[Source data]
::::::

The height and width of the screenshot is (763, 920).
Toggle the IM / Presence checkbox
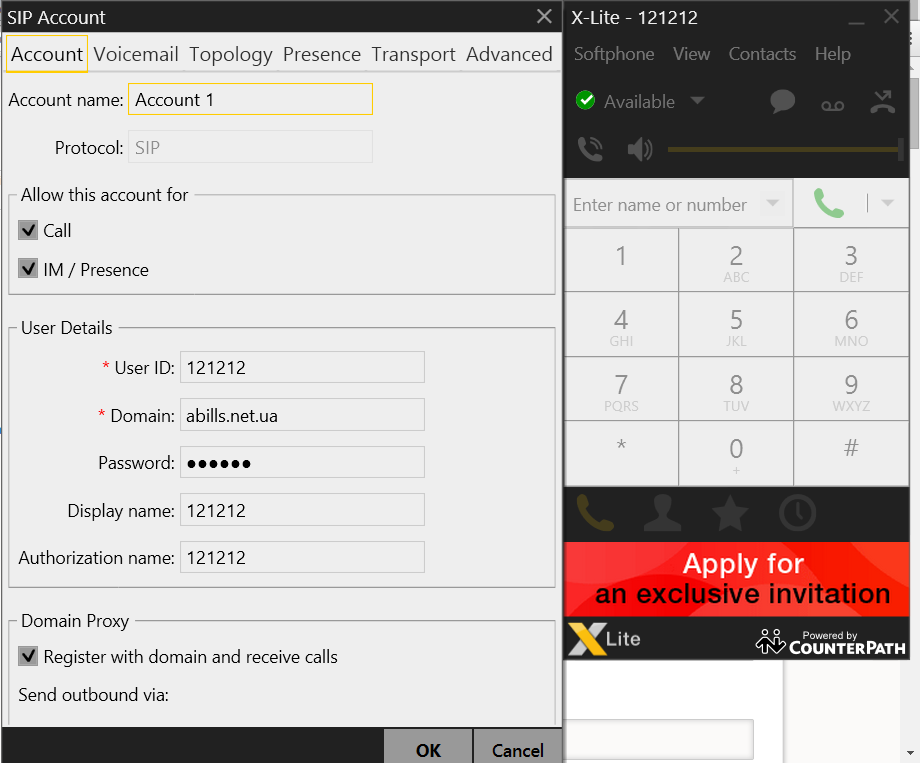(28, 270)
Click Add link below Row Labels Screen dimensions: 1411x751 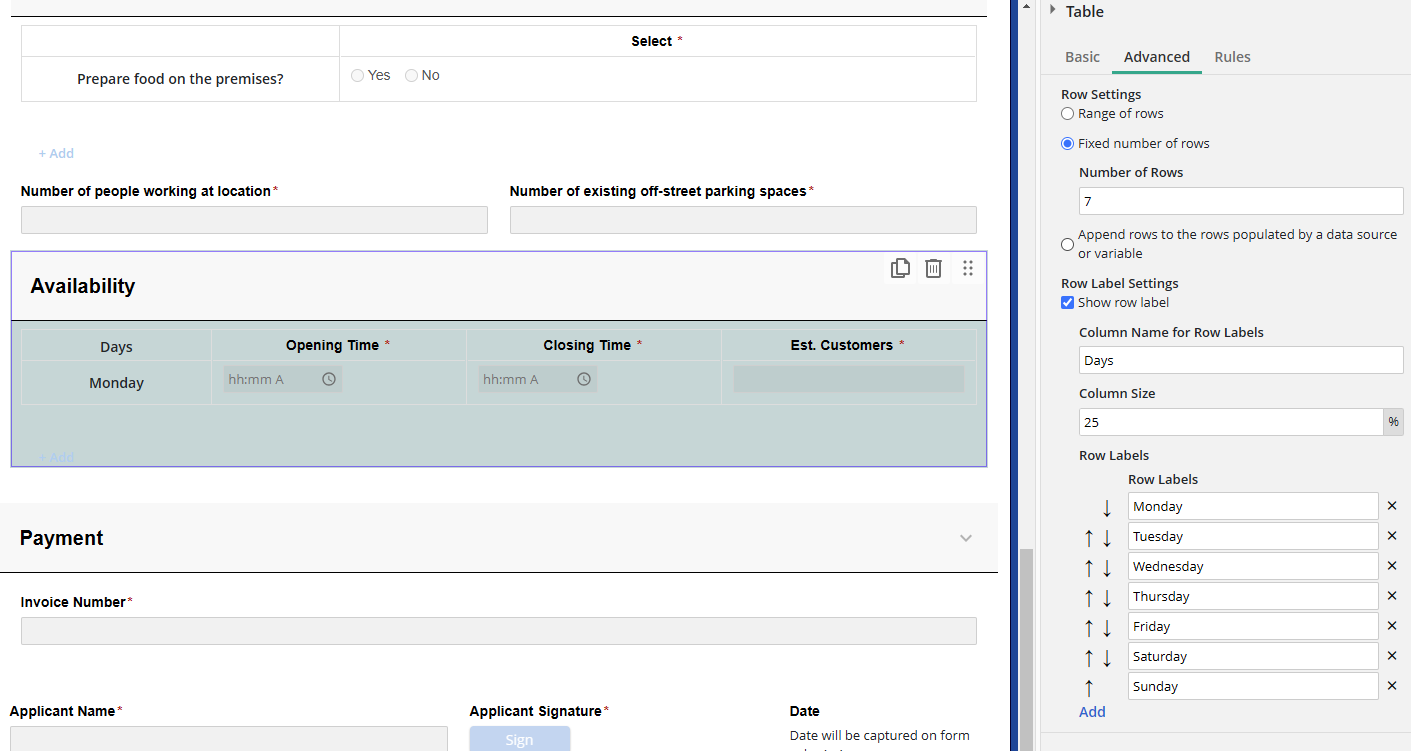coord(1092,712)
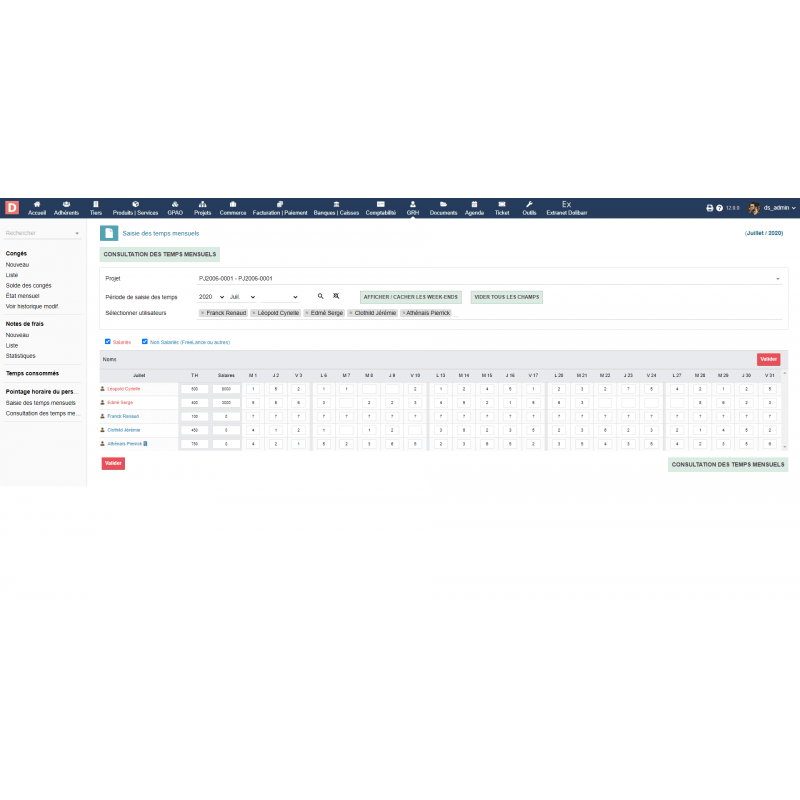Click TH field for Léopold Cyrielle

[x=194, y=388]
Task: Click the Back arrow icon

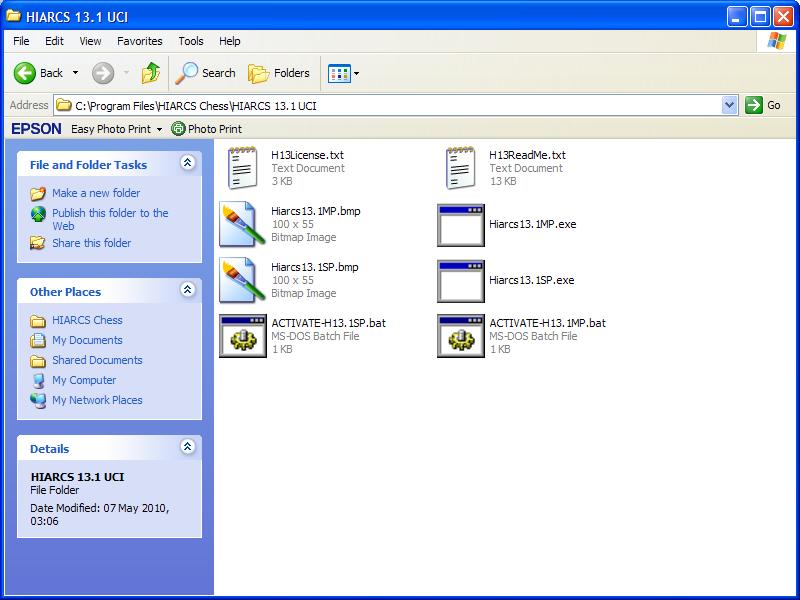Action: click(x=26, y=73)
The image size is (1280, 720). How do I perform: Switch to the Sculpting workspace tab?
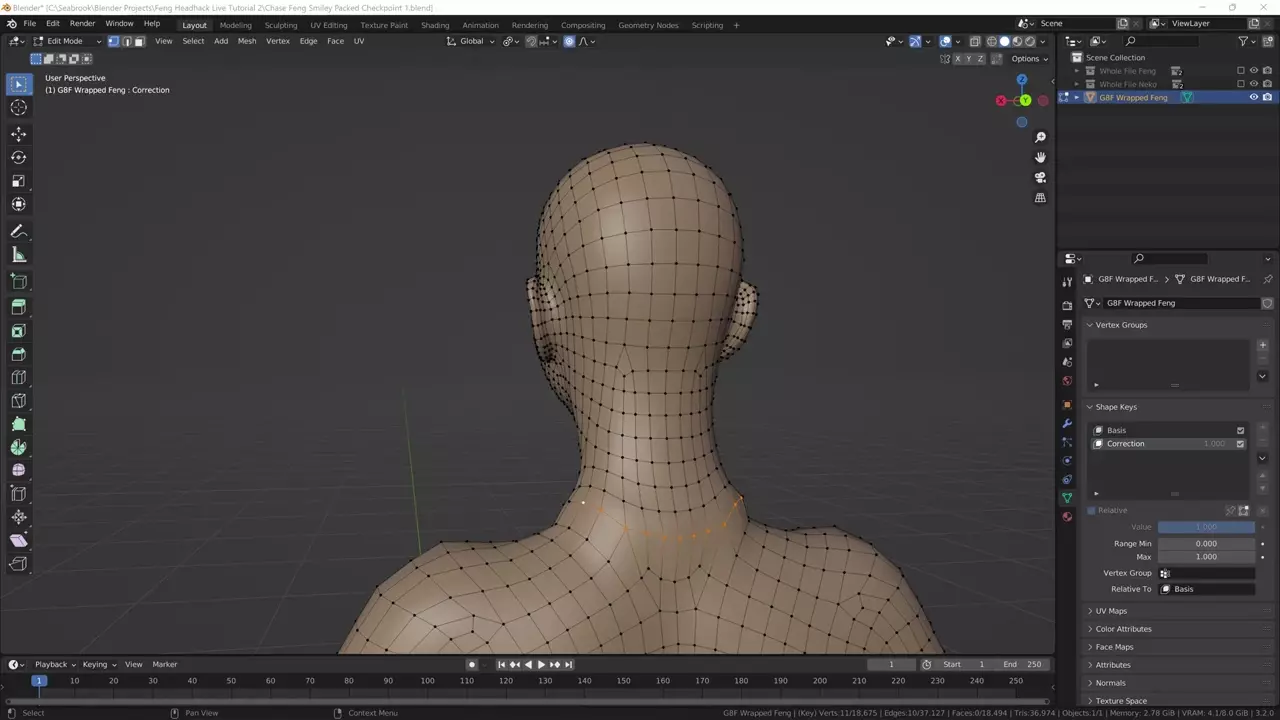tap(280, 25)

::::::

• _EXERCISE REQUIREMENTS_
Your task is to print exactly the lines from the one containing "Task: Click the Back arrow icon" through the final line of the records above, with no pictures and nothing more.

• _ANSWER SPACE_
Task: Click the Back arrow icon

Action: click(x=26, y=73)
The image size is (1280, 720). How do I perform: Switch to the Sculpting workspace tab?
tap(280, 25)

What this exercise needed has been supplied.